Generally speaking,the Australian business school is not as generous as American Bus-schools, persay tuition waiver/scholarship assistants. Applicant's gmat score should be decent and convices the school to invest you as an advertisement to attract other talented international students. The full-time student number of this school is small, less than that of Tuck, limiting the availability of scholarship. It is heard recently that school will provide more full-tuition scholarship opportunities to international students.
Some prejudice and comments, it they are, makes this school beyond reach of being understood well. Its location makes it hard to attract the best quality applicants. However, its teaching excellence and research vigorous and being integrated within Melbourne Uni makes it one of backups for the applicants who might not be able to keep their standholds on the top US schools. FT ranking is reasonable, this school is aboslutely not the first tier B-school, but its future looks promising, if it can utilize possible resources to attract world top faculty and best students and differentiate it from the other second tier schools and approach to US school circles.

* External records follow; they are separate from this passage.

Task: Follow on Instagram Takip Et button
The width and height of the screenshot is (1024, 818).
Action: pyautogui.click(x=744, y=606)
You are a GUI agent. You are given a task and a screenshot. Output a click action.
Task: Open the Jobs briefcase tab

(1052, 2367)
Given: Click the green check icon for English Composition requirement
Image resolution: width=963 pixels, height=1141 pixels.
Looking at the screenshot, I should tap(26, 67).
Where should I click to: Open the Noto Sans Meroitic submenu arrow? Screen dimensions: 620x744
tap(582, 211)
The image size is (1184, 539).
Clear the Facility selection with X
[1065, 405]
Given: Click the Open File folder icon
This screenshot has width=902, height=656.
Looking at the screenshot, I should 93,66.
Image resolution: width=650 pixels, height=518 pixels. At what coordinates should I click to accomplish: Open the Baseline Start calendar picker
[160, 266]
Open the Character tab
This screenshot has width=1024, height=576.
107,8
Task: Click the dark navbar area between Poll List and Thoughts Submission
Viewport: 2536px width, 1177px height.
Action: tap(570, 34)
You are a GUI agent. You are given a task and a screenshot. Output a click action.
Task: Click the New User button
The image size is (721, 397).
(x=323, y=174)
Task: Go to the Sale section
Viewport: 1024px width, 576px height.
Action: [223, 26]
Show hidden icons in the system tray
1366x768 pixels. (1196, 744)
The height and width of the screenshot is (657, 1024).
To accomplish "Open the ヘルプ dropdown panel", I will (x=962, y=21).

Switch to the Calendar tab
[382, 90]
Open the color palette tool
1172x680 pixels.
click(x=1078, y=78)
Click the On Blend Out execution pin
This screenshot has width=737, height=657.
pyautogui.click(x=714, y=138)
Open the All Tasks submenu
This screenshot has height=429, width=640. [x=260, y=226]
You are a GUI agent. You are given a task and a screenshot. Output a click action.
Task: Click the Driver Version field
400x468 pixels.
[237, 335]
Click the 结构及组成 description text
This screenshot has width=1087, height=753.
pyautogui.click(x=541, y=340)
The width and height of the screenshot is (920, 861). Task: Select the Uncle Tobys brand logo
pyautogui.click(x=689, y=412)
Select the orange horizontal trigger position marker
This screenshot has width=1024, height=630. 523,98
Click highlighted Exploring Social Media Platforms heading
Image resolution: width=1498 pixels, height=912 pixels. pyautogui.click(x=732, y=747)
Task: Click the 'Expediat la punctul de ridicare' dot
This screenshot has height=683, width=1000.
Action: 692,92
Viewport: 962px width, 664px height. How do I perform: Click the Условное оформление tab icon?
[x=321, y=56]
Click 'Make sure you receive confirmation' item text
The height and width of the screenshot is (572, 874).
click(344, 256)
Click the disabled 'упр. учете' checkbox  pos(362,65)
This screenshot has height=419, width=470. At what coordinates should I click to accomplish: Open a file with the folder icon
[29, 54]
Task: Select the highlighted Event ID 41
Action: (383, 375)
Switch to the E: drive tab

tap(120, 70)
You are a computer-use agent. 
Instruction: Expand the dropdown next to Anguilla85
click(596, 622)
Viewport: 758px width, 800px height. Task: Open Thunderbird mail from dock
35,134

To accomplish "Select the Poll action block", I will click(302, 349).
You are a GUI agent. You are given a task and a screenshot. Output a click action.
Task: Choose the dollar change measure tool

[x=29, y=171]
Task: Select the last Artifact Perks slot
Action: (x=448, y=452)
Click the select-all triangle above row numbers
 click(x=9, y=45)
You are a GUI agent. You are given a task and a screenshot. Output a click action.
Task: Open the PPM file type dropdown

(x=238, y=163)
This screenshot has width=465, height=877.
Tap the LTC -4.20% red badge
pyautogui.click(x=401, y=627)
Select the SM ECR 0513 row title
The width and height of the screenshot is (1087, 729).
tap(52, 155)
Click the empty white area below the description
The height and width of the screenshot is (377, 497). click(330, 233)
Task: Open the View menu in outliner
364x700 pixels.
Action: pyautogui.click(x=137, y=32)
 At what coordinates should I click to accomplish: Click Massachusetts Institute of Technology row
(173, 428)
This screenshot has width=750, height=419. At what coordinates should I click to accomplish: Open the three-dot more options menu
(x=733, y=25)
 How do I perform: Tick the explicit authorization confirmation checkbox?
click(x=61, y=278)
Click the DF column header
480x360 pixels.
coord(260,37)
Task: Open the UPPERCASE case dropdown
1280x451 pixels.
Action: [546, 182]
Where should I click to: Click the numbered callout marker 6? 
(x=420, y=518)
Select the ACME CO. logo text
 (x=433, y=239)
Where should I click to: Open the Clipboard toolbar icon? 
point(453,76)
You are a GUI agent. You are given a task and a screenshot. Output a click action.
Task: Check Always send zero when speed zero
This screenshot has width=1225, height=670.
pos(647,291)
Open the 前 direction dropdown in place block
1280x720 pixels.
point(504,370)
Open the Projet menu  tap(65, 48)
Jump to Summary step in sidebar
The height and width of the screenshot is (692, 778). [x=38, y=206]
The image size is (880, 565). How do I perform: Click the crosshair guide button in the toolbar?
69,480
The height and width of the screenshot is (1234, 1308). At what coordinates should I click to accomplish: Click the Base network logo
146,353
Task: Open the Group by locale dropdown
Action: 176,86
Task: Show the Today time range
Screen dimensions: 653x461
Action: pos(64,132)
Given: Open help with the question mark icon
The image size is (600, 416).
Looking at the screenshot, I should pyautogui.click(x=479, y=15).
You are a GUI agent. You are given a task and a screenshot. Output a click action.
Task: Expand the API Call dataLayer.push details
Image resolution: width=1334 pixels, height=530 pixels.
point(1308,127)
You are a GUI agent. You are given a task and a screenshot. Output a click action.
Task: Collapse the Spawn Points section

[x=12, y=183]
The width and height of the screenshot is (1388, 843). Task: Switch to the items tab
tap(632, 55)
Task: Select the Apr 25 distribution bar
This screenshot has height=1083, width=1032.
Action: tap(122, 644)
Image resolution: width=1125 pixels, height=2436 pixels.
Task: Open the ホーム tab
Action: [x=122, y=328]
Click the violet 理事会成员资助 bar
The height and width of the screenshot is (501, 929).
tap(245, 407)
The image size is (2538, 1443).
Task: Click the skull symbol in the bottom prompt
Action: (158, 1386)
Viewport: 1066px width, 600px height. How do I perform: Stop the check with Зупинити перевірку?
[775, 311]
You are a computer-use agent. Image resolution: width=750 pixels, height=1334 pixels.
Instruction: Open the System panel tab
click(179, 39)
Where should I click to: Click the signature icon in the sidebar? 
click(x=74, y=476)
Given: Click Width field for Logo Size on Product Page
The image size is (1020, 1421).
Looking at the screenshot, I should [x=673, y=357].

To refer ranking in B-school choice, more often than not, is easily biased. No arguement for the top 10 (even top 20) schools are best, as the first tier entry barrier is high for other following schools to penetrate. After 20, it is hard to rank schools unanimously. There are 50 schools in the world label themselves as world top 30 is a true story. Ranking is a Vanity Fair.
Anyway, I talked something beyond LZ's issue. Wraped up, none of the best school in each country worldwide is weak.